Entre l'homme et l'animal, le toucher: Jean-Luc Parant

Publié le 02/12/2020 à 08:22 par poeguy Tags : monde animaux sur pouvoir homme nuit

A pleins yeux

I.

Si nous ne pouvions rien toucher avec les yeux, nous ne pourrions rien nommer de ce que nous voyons. Rien ne porterait de nom, il n'y aurait pas de mots, nous mangerions le monde comme les animaux.

Les yeux touchent pour reconnaître ce qu'ils voient intouchable, ils touchent ce qui n'est pas touchable, ils touchent ce qui est trop loin pour être touché avec les mains. Ils touchent sans laisser d'empreintes,  comme si leur toucher sur le monde faisait apparaître ce qu'ils voient et que les images dessinaient toujours les contours de nos yeux.

Nous voyons mais nous ne voyons que les empreintes transparentes de nos yeux sur le monde, les empreintes intouchées de nos yeux intouchables.

Les animaux qui n'ont pas de mains ( comme si avoir des mains c'était déjà pouvoir avoir des yeux qui touchent l'intouchable, comme les mains touchent le touchable ), ne touchent pas, c'est le monde qui les touche et qui s'empreinte de leur passage en lui. Les animaux mangent le monde comme l'homme le voit. Ils écrasent le nom de tout ce qu'ils mangent dans leur bouche. Ils mâchent le monde qu'ils voient. Et suivant ce qu'ils mangent, suivant comment ils mâchent les mots, leur cri les différencie les uns des autres, d'une espèce à l'autre. 

 

II.

 

Leur cri est ce qui reste de ce qu'ils mangent du monde qu'ils voient.

Les noms que les animaux ont donnés au monde qui les entoure, au monde dont ils se nourrissent, se traduisent par des cris. Les animaux crient pour dire ce que leurs yeux touchent et que leur bouche mange.

Les animaux touchent avec leurs yeux ce qu'ils peuvent toucher avec leur corps, ils touchent là où ils peuvent aller avec lui.
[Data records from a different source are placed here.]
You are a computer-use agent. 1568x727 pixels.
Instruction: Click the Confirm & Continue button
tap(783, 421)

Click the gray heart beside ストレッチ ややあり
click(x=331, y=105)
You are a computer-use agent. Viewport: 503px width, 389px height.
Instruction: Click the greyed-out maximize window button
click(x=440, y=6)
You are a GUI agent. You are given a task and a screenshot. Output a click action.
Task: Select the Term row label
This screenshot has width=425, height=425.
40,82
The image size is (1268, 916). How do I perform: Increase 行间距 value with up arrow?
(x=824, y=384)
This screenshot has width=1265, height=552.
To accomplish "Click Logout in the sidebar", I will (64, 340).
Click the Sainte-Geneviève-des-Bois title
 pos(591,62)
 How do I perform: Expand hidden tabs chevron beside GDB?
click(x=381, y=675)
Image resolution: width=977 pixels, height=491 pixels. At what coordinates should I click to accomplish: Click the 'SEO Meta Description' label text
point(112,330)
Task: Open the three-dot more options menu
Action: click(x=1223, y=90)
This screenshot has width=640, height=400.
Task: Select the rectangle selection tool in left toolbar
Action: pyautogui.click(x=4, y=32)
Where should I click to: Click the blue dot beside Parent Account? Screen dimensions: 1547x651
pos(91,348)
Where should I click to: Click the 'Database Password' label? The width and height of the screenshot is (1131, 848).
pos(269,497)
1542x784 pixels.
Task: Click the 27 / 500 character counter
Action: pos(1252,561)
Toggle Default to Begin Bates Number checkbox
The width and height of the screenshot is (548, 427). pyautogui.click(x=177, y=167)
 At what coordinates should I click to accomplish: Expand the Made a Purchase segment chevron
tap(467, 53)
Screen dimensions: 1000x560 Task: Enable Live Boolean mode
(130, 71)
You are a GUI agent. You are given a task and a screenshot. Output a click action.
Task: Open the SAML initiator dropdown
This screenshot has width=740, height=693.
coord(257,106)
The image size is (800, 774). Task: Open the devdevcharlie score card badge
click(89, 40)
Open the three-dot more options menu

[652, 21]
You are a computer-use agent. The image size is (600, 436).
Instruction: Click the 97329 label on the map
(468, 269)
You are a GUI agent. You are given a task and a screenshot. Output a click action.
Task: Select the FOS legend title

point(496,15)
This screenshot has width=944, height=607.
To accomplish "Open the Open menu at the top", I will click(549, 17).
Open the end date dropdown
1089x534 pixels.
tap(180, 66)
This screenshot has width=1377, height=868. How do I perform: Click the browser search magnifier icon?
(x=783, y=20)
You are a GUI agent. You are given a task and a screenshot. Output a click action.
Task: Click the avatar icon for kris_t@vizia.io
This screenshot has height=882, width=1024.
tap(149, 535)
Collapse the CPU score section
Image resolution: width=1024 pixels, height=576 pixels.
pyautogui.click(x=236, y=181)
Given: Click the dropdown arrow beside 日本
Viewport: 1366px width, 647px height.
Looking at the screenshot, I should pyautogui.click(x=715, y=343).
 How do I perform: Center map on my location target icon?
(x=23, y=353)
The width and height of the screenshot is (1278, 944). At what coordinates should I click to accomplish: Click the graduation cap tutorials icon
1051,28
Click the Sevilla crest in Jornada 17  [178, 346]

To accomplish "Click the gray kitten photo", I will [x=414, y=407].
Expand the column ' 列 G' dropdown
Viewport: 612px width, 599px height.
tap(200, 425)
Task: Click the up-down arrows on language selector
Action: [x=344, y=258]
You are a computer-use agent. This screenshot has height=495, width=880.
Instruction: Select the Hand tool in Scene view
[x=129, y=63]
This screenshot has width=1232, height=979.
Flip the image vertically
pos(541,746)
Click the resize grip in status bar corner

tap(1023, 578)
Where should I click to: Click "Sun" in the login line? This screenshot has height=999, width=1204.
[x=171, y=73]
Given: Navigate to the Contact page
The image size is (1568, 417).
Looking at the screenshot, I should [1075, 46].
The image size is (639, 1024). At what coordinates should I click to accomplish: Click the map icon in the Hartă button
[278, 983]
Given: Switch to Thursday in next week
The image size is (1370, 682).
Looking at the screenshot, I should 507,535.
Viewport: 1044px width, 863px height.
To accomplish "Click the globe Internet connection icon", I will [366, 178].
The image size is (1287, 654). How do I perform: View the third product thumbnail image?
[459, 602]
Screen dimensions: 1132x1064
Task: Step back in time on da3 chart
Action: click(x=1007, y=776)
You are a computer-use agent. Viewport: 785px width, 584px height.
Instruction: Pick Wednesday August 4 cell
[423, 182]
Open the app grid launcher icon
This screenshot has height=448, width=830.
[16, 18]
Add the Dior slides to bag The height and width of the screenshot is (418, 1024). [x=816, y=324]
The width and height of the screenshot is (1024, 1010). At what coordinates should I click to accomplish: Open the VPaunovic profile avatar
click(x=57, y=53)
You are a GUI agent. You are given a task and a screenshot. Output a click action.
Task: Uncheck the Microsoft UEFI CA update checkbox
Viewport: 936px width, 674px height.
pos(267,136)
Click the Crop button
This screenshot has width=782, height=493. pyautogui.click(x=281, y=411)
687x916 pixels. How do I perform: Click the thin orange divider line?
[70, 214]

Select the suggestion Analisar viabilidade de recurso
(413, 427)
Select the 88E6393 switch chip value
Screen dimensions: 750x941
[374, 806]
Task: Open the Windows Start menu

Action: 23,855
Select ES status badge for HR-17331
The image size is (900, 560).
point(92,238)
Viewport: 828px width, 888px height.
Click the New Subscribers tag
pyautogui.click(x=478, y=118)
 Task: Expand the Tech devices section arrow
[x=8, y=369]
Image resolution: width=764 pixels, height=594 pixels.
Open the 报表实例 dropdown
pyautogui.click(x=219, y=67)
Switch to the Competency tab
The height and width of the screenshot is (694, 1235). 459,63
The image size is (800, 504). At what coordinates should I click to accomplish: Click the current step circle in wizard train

Ils touchent avec les yeux ce qui est touchable avec les pattes. Mais l'homme touche avec ses yeux ce qu'il ne peut pas toucher avec son corps, il touche là où il ne peut pas aller avec lui. Il touche avec ses yeux ce qui ne lui est pas touchable avec ses mains, comme si ses mains avaient fait naître des distances immenses autour de lui, et qu'elles avaient lancé ses yeux si loin dans l'espace que son corps avec ses pieds seulement n'avait pas pu suivre leur projection infinie.

Entre les mains de l'homme et les pattes des animaux il y a le lointain et le proche, le jour et la nuit, l'intouchable et le touchable.

 

III.

 

Les yeux de l'homme voient seulement ce que les mains projettent, ils voient seulement ce qu'elles ne touchent plus.

Tout ce que les yeux voient et que les mains touchent à la fois, les animaux aussi le voient. Mais est-ce que les yeux de l'homme voient vraiment ce que les mains touchent ? Ne faudrait-il pas que l'homme ait des pattes pour le voir ?

Les animaux ne voient pas ce que l'homme voit parce que l'homme a des mains, et avec ses mains il projette le monde infiniment autour de lui jusqu'à perte de vue. Il voit ce qui est très loin mais aussi ce qui est très près et qu'il ne peut pas toucher. Il voit l'insaisissable qu'il peut inventer avec ses mains pour le trouver avec ses yeux.